Required action: Using the records below, give again exactly the lines from the line that contains "Screen dimensions: 546x790" through the line that contains "The image size is (1069, 695).", both ends included, and only those.

[Items from a dataset]
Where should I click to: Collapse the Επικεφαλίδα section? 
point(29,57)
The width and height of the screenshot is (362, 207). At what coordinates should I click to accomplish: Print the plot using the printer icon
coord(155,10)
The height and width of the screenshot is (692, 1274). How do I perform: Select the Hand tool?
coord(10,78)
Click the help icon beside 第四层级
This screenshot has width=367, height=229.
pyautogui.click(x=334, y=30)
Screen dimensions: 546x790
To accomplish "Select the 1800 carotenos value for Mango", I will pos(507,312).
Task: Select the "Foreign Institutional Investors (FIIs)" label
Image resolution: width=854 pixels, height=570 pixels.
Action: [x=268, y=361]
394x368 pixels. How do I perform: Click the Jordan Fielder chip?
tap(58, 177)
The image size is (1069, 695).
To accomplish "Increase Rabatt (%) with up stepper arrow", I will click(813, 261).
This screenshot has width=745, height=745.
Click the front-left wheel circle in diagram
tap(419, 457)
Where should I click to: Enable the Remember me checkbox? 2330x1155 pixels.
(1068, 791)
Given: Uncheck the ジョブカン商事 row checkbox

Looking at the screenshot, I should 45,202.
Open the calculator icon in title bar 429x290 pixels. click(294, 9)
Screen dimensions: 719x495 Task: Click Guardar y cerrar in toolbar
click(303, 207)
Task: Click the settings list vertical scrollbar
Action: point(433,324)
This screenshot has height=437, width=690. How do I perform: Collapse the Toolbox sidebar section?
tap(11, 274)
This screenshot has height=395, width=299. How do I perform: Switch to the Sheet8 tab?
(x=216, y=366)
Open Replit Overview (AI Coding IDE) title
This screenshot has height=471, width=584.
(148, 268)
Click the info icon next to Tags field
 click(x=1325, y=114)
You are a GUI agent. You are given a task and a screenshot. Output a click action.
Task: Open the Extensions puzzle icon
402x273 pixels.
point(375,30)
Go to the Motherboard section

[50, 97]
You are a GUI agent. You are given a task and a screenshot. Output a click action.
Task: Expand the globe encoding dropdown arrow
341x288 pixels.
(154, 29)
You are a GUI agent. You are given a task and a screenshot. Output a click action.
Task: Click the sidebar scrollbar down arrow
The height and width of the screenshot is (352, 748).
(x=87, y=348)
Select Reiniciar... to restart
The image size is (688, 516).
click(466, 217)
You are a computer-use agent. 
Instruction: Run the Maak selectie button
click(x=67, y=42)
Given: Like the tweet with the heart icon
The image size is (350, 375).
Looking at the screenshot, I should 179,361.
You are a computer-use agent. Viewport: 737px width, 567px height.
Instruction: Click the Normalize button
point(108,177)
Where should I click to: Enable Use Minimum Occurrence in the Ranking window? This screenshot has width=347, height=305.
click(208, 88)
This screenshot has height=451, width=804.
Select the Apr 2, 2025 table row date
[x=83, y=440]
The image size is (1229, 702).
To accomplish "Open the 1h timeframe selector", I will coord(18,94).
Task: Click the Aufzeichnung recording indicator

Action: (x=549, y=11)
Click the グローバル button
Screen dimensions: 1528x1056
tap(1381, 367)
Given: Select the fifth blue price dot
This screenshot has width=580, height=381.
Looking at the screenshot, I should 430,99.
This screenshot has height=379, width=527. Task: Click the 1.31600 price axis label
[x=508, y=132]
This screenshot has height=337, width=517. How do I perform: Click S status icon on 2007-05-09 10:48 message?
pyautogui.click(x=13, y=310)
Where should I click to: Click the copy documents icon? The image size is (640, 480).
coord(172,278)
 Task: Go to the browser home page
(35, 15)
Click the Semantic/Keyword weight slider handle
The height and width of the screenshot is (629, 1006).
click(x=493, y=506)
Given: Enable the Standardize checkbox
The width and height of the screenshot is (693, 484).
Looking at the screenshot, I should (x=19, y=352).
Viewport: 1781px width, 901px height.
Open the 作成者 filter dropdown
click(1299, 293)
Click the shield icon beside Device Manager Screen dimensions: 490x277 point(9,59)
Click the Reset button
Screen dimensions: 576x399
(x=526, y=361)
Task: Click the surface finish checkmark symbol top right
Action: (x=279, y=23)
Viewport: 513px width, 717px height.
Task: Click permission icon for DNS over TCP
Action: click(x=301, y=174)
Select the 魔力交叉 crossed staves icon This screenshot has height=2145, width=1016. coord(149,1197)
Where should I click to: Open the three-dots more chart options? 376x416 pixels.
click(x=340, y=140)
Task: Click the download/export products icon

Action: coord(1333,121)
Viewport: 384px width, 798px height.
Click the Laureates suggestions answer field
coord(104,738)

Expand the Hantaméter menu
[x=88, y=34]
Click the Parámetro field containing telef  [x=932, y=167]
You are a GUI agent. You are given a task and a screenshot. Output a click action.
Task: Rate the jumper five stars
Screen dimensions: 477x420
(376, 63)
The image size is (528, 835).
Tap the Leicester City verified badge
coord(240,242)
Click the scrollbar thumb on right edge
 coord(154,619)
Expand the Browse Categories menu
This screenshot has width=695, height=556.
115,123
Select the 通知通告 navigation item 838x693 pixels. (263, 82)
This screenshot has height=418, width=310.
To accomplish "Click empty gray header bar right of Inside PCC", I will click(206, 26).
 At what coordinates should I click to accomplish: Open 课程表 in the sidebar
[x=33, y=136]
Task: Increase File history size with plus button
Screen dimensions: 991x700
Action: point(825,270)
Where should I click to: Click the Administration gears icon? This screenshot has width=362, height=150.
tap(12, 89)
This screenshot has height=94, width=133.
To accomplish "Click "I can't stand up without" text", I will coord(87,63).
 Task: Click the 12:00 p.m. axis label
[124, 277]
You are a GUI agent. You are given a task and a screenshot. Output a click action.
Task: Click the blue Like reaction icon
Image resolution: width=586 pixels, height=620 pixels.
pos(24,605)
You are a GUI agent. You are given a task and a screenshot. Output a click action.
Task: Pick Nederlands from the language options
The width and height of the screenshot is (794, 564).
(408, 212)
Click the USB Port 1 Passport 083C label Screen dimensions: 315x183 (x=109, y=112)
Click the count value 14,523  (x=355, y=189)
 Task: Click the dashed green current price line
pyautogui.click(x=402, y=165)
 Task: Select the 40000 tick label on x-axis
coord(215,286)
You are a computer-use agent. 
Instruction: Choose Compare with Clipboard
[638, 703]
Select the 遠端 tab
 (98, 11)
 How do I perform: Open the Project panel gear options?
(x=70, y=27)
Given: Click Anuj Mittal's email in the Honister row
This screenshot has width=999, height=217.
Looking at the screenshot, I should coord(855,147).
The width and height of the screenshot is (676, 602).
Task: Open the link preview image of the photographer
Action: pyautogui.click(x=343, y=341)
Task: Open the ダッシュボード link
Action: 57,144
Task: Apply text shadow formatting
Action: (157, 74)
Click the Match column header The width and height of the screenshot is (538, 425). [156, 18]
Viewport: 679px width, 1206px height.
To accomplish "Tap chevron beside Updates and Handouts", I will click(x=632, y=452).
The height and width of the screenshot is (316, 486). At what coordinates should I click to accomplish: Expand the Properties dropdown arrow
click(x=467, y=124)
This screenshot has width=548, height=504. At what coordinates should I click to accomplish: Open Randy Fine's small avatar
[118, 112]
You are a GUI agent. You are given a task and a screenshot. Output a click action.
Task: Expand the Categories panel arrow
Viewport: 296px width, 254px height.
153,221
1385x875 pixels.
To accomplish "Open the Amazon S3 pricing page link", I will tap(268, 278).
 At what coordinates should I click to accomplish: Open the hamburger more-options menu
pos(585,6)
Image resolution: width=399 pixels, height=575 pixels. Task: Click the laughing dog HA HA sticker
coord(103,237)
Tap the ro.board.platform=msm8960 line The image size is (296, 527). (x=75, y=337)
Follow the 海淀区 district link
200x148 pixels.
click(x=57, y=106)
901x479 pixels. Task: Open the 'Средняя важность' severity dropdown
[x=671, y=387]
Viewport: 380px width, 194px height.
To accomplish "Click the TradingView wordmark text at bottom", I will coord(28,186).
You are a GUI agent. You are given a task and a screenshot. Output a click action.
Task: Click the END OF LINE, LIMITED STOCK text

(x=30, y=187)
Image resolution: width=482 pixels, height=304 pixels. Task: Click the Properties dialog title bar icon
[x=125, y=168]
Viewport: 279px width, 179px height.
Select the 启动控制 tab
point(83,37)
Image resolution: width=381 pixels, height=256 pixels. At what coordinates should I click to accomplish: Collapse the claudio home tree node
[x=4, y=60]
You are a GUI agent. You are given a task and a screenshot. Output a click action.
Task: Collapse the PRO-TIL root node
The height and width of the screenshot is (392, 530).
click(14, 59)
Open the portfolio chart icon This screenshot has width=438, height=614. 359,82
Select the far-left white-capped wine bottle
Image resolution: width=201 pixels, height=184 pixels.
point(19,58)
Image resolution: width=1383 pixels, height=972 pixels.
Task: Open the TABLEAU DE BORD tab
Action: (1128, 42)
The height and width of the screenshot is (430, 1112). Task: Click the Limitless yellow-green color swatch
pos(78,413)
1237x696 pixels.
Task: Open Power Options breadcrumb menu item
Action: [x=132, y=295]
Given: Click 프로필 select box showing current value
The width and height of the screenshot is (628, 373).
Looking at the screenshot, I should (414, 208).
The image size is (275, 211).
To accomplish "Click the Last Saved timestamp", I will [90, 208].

Task output:
Screen dimensions: 546x790
To accomplish "Select the 1800 carotenos value for Mango", I will pos(507,312).
Task: Select the "Foreign Institutional Investors (FIIs)" label
Image resolution: width=854 pixels, height=570 pixels.
Action: [x=268, y=361]
394x368 pixels. How do I perform: Click the Jordan Fielder chip?
tap(58, 177)
The image size is (1069, 695).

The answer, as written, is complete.